Dataset excerpts:

———

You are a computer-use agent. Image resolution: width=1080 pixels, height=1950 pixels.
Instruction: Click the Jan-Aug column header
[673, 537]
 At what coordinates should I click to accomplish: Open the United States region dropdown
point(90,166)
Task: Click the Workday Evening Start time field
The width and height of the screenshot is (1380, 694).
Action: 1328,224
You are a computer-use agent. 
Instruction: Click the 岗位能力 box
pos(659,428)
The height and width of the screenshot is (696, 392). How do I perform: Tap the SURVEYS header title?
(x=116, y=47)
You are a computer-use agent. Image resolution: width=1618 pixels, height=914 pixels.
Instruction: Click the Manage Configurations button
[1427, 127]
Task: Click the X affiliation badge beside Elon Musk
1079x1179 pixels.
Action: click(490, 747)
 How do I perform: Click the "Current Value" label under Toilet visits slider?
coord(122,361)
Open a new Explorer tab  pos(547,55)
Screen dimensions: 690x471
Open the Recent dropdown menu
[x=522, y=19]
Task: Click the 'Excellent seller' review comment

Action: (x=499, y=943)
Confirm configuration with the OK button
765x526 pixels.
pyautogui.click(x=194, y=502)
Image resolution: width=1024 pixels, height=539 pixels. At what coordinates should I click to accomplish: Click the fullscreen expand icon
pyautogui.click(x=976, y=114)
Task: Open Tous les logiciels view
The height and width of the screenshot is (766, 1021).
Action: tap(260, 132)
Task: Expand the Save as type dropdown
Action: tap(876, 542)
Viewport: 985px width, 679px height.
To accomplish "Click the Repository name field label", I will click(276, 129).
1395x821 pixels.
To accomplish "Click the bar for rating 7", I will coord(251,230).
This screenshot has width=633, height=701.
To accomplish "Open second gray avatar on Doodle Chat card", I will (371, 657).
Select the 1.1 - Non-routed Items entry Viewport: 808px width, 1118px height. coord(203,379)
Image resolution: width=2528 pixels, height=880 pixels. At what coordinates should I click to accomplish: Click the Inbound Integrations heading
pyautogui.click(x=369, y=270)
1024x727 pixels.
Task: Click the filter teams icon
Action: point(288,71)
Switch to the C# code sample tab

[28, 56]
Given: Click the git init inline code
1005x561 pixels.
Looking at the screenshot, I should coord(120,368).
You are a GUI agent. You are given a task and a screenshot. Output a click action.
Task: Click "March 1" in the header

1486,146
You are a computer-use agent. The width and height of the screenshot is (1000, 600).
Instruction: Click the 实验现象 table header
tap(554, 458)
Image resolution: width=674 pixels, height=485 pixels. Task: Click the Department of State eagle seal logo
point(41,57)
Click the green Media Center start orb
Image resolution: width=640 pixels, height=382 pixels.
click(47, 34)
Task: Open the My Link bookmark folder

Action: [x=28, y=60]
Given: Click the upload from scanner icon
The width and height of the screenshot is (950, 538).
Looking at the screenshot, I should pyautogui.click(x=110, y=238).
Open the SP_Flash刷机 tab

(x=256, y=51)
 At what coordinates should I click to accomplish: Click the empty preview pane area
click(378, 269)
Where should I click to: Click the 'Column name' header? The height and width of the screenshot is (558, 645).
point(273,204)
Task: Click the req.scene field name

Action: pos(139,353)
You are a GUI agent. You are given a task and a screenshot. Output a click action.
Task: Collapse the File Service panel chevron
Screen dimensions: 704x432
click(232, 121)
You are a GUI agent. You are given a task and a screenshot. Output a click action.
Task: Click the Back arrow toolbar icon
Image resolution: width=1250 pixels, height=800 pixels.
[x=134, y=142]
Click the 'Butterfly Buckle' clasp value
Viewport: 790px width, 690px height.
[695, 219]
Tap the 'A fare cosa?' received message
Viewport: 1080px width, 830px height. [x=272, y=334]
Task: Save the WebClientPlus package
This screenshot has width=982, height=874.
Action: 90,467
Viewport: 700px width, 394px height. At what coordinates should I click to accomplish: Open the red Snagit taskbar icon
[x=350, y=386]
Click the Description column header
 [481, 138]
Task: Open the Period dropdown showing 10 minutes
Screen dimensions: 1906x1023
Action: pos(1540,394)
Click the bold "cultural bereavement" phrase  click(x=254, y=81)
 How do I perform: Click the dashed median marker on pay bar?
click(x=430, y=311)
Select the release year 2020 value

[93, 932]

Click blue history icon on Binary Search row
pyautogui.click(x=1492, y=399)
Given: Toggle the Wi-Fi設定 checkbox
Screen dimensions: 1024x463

———

Give the count of lines in the data that contain the word "will", and write nothing besides it.

§ **Answer box**
3